● **TEXTE À LIRE**
..........
Les régimes matrimoniaux constituent l'ensemble des règles de droit ayant pour objet de déterminer les rapports patrimoniaux des époux soit entre eux, soit avec des tiers. Elles sont composées du régime primaire et des différents régimes particuliers. Le régime primaire est, d'après Gérard Cornu dans son Vocabulaire juridique : « l'ensemble des règles primordiales à incidence pécuniaire, en principe impératives, applicables à tous les époux quel que soit leur régime matrimonial proprement dit et destinés à sauvegarder les fins du mariage, tout en assurant un pouvoir d'action autonome à chacun des époux ».
A priori, ce régime semble trouver son terrain de prédilection pendant la durée du mariage, mais certains problèmes ont pu être soulevés sur ce point, dont le cas présent est une illustration parfaite.
..........
[Lignes de données de pointage]
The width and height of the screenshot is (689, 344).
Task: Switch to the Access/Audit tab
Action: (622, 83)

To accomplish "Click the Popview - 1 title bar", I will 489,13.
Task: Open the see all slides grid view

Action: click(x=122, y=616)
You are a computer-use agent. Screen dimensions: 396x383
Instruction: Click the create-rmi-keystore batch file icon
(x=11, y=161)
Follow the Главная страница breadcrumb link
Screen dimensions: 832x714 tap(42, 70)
..........
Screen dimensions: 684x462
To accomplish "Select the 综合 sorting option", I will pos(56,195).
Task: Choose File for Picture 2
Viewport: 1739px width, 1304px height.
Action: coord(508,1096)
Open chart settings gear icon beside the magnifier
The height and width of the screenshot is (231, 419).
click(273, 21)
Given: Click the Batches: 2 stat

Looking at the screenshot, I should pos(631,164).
..........
● **CONSIGNE**
Recopiez mot pour mot le passage du texte sur les régimes matrimoniaux situé entre « Les régimes matrimoniaux » et « une illustration parfaite. », ces deux extrémités comprises. Ces données n'interviennent en rien ici.

● **RÉPONSE**
Les régimes matrimoniaux constituent l'ensemble des règles de droit ayant pour objet de déterminer les rapports patrimoniaux des époux soit entre eux, soit avec des tiers. Elles sont composées du régime primaire et des différents régimes particuliers. Le régime primaire est, d'après Gérard Cornu dans son Vocabulaire juridique : « l'ensemble des règles primordiales à incidence pécuniaire, en principe impératives, applicables à tous les époux quel que soit leur régime matrimonial proprement dit et destinés à sauvegarder les fins du mariage, tout en assurant un pouvoir d'action autonome à chacun des époux ».
A priori, ce régime semble trouver son terrain de prédilection pendant la durée du mariage, mais certains problèmes ont pu être soulevés sur ce point, dont le cas présent est une illustration parfaite.